▶ Exercise goal:
Rewrite only the part of the data that opens with the line containing "Given: Click the カラー column header" and closes with the line containing "click(x=282, y=13)", changing "column header" to "column heading" and leaving everything else as it is.
* begin Given entries *
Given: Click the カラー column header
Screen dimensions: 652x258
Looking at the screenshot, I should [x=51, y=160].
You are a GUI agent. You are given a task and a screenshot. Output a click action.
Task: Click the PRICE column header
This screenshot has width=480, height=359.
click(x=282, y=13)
* end Given entries *
* begin Given entries *
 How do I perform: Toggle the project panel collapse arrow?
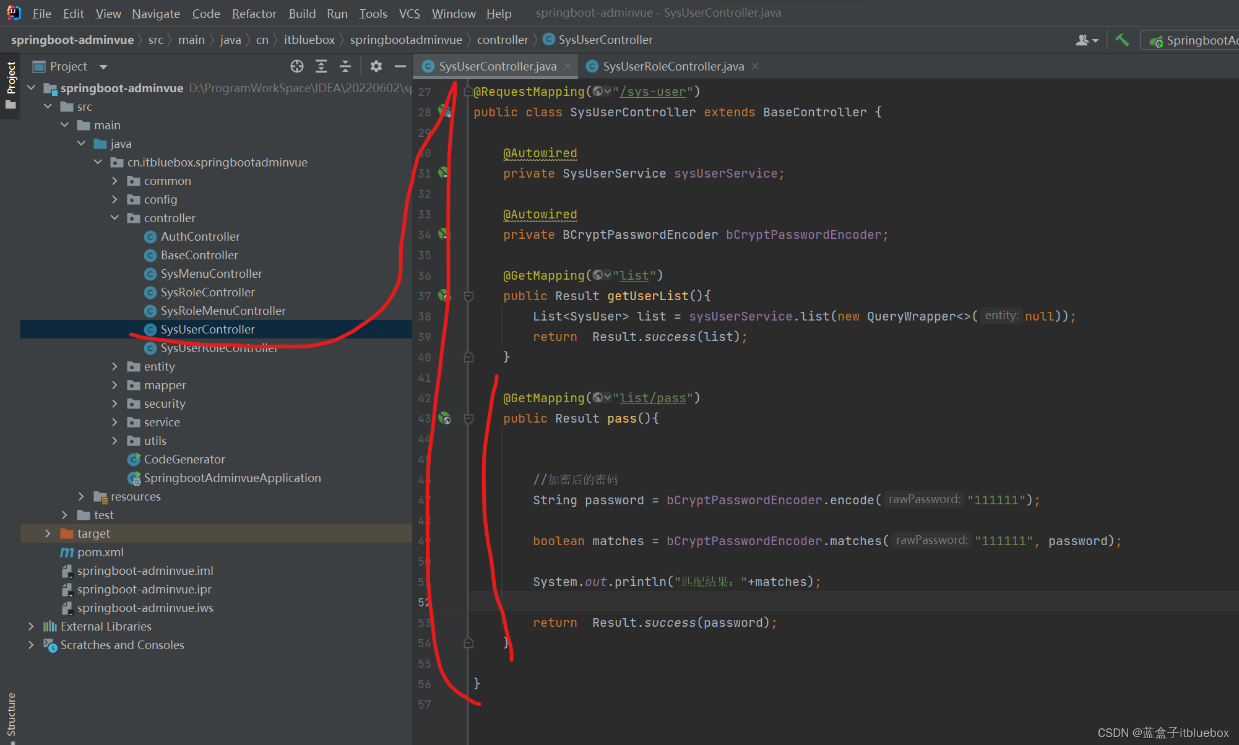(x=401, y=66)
* end Given entries *
* begin Given entries *
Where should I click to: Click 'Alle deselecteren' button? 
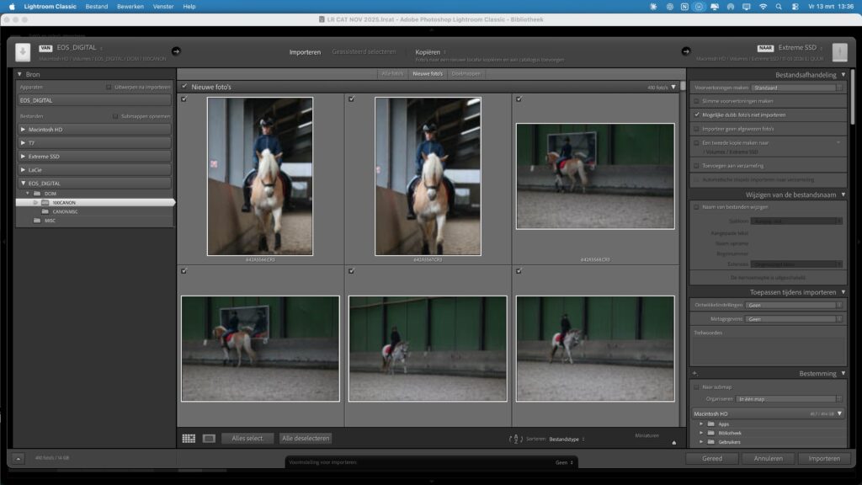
* end Given entries *
▶ Response to the exercise:
Given: Click the カラー column heading
Screen dimensions: 652x258
Looking at the screenshot, I should [x=51, y=160].
You are a GUI agent. You are given a task and a screenshot. Output a click action.
Task: Click the PRICE column heading
This screenshot has width=480, height=359.
click(x=282, y=13)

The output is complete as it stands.